DART aimed is to develop analytical methods to differentiate archaeological sediments from non-archaeological strata, on the basis of remotely detected phenomena (e.g. resistivity, apparent dielectric permittivity, crop growth, thermal properties etc). The data collected by DART is of relevance to a broad range of different communities. Open Science was adopted with two aims:
  • to maximise the research impact by placing the project data and the processing algorithms into the public sphere;
  • to build a community of researchers and other end-users around the data so that collaboration, and by extension research value, can be enhanced.

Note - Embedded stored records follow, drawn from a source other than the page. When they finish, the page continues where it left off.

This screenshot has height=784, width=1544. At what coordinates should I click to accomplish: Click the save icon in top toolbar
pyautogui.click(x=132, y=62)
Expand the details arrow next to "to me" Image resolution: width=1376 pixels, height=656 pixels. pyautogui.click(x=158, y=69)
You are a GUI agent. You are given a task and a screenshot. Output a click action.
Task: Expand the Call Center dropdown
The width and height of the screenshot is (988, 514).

‘Contrast dynamics’, the type of data provided by DART, is critical for policy makers and curatorial managers to assess both the state and the rate of change in heritage landscapes, and helps to address European Landscape Convention (ELC) commitments. Making the best use of the data, however, depends on openly accessible dynamic monitoring, along the lines of that developed for the Global Monitoring for Environment and Security (GMES) satellite constellations under development by the European Space Agency. What is required is an accessible framework which allows all this data to be integrated, processed and modelled in a timely manner. It is critical that policy makers and curatorial managers are able to assess both the state and the rate of change in heritage landscapes. This need is wrapped up in national commitments to the European Landscape Convention (ELC). Making the best use of the data, however, depends on openly accessible dynamic monitoring, along similar lines to that proposed by the European Space Agency for the Global Monitoring for Environment and Security (GMES) satellite constellations. What is required is an accessible framework which allows all this data to be integrated, processed and modelled in a timely manner. The approaches developed in DART to improve the understanding and enhance the modelling of heritage contrast detection dynamics feeds directly into this long-term agenda.

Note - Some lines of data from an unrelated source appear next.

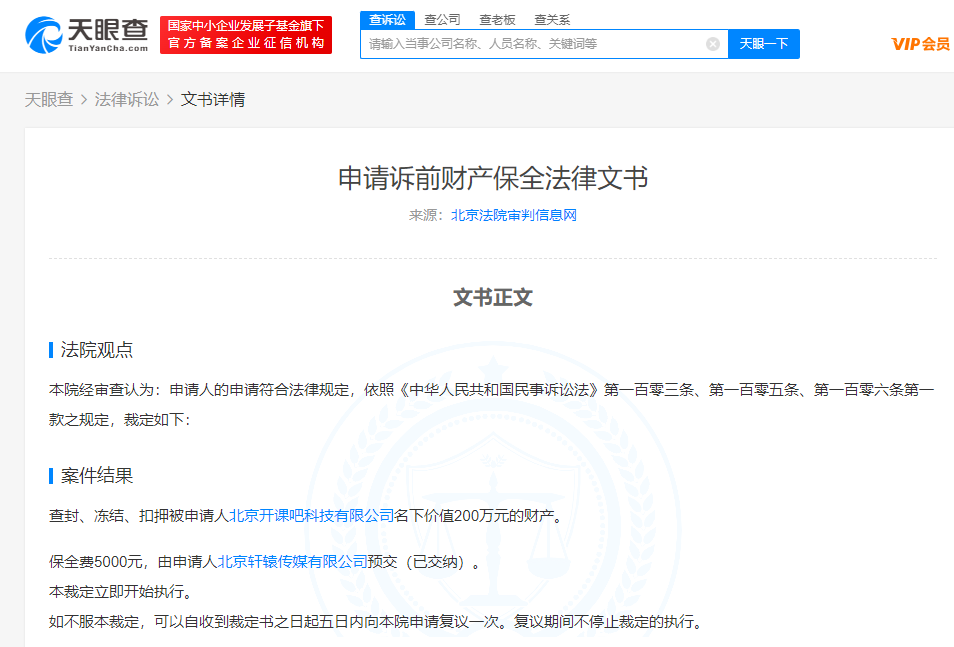
Task: Switch to the 查公司 tab
Action: tap(442, 20)
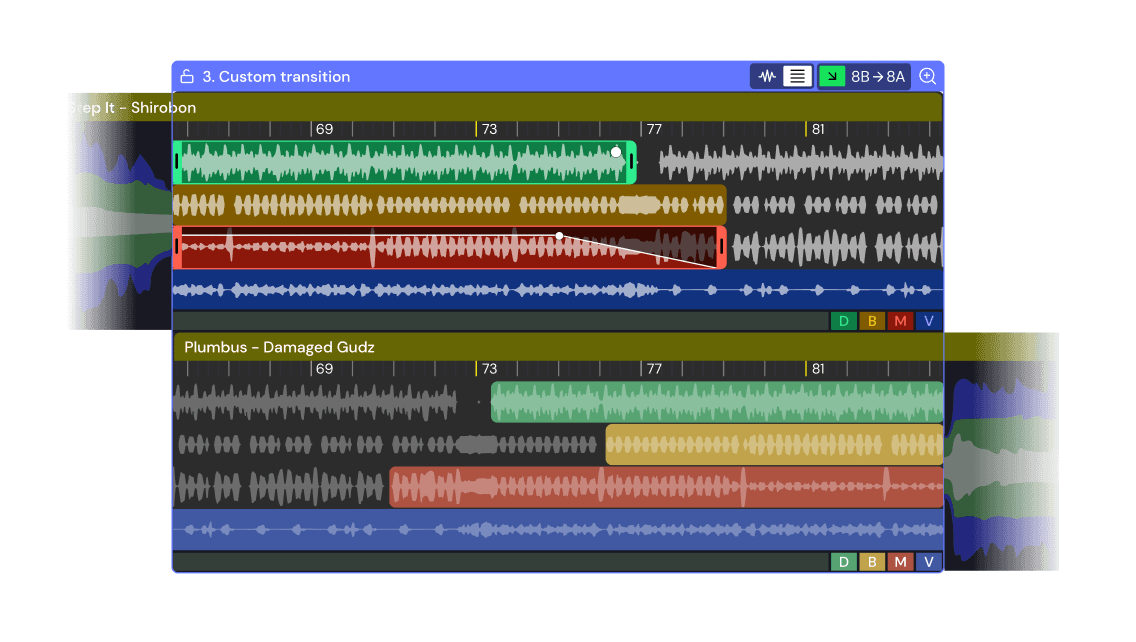Switch to list view using the lines icon
Image resolution: width=1136 pixels, height=642 pixels.
tap(796, 76)

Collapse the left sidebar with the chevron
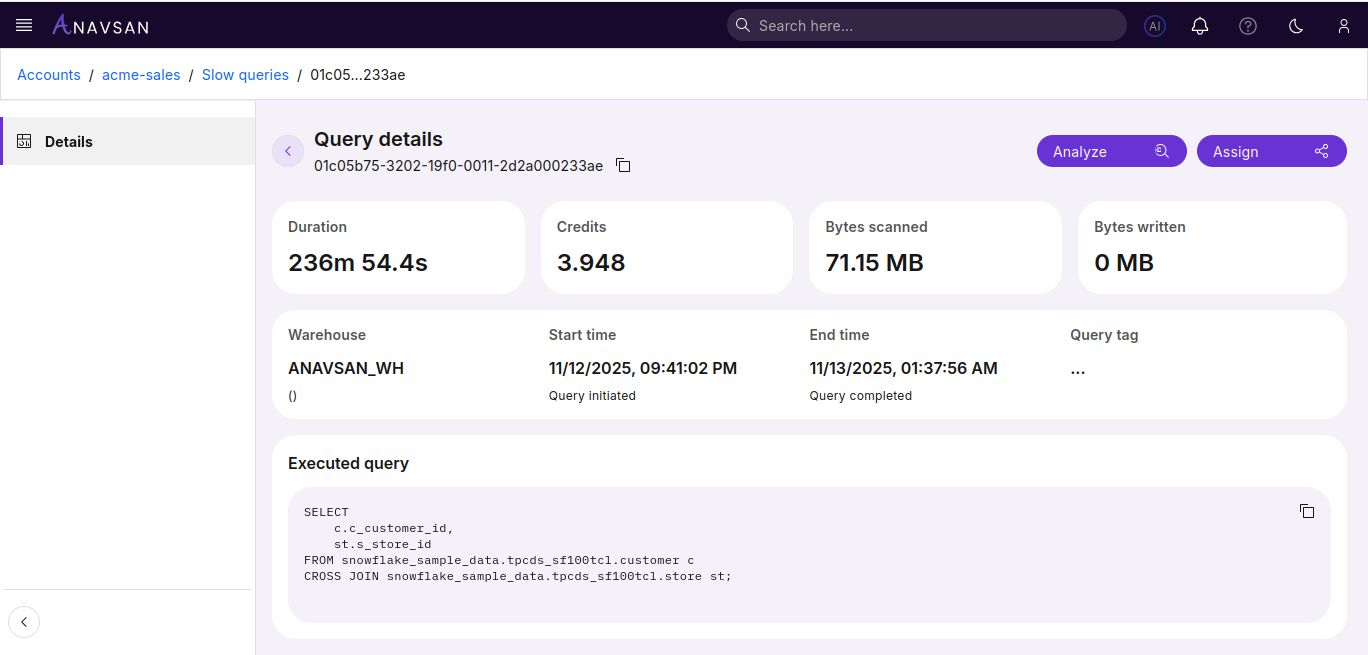(x=24, y=621)

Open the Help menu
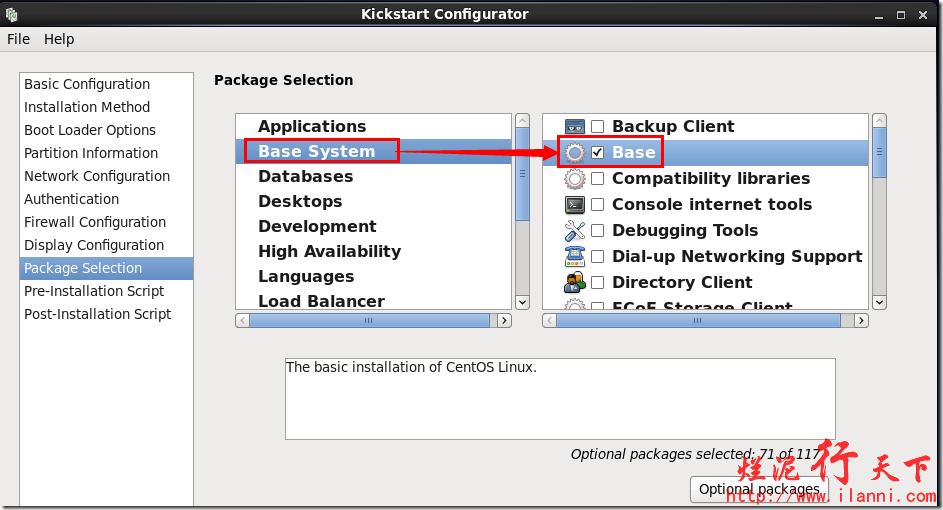coord(59,39)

Cross-disciplinary research and Open Science

Such approaches cannot be undertaken within a single domain of expertise. This vision can only be built by openly collaborating with other scientists and building on shared data, tools and techniques. Important developments will come from the GMES community, particularly from precision agriculture, soil science, and well documented data processing frameworks and services. At the same time, the information collected by projects like DART can be re-used easily by others. For example, DART data has been exploited by the Royal Agricultural University (RAU) for use in such applications as carbon sequestration in hedges, soil management, soil compaction and community mapping. Such openness also promotes collaboration: DART partners have been involved in a number of international grant proposals and have developed a longer term partnership with the RAU. Open Science advocates opening access to data, and other scientific objects, at a much earlier stage in the research life-cycle than traditional approaches. Open Scientists argue that research synergy and serendipity occur through openly collaborating with other researchers (more eyes/minds looking at the problem). Of great importance is the fact that the scientific process itself is transparent and can be peer reviewed: as a result of exposing data and the processes by which these data are transformed into information, other researchers can replicate and validate the techniques. As a consequence, we believe that collaboration is enhanced and the boundaries between public, professional and amateur are blurred.

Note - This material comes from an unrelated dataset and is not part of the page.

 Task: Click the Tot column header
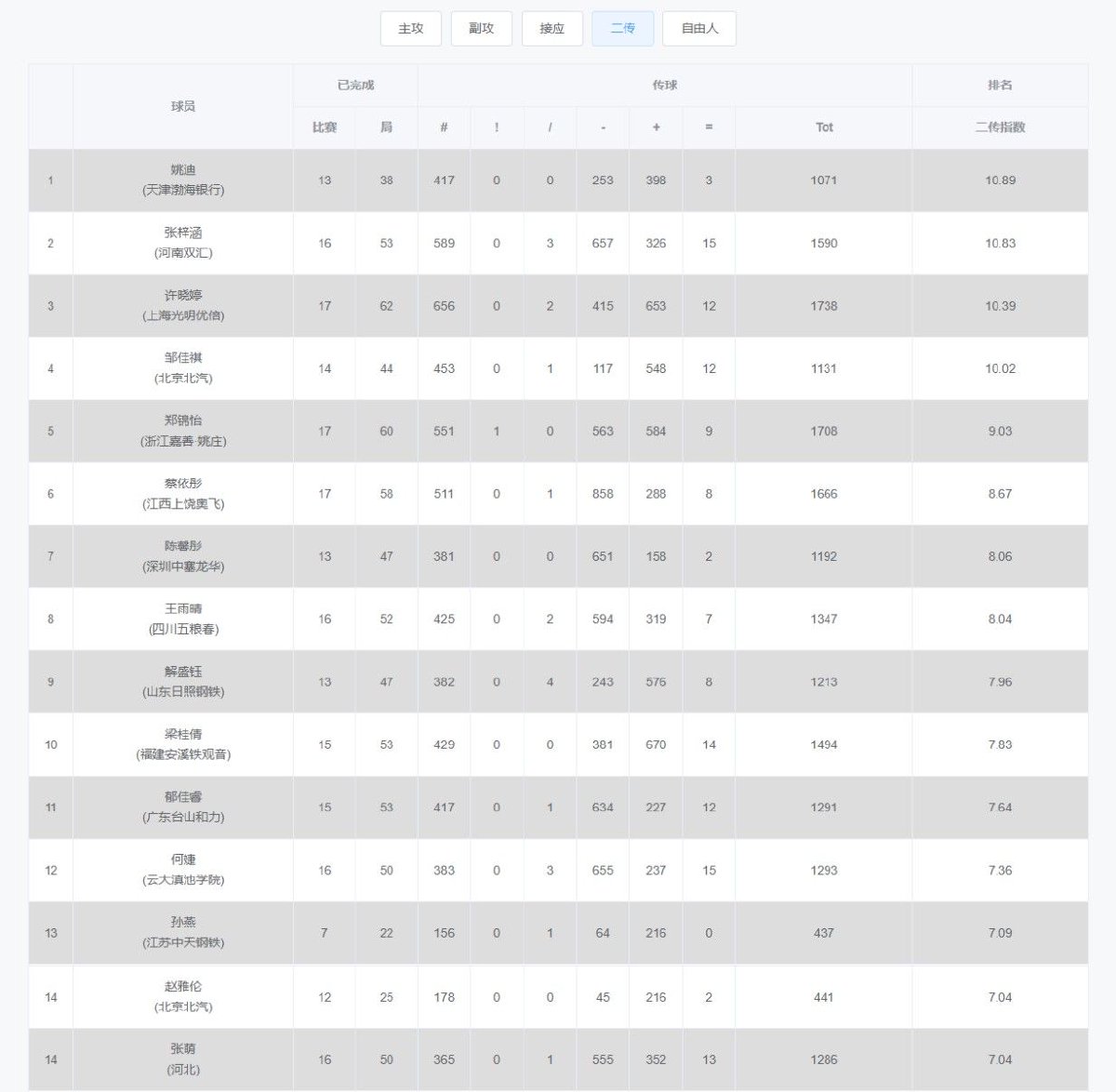pos(824,127)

Challenges ahead for Open Science

Whilst DART has not achieved all its aims, it has made significant progress and has identified some barriers in achieving such open approaches. Key to this is the articulation of issues surrounding data-access (accreditation), licensing and ethics. Who gets access to data, when, and under what conditions, is a serious ethical issue for the heritage sector. These are obviously issues that need co-ordination through organisations like Research Councils UK with cross-cutting input from domain groups. The Arts and Humanities community produce data and outputs with pervasive social and ethical impact, and it is clearly important that they have a voice in these debates.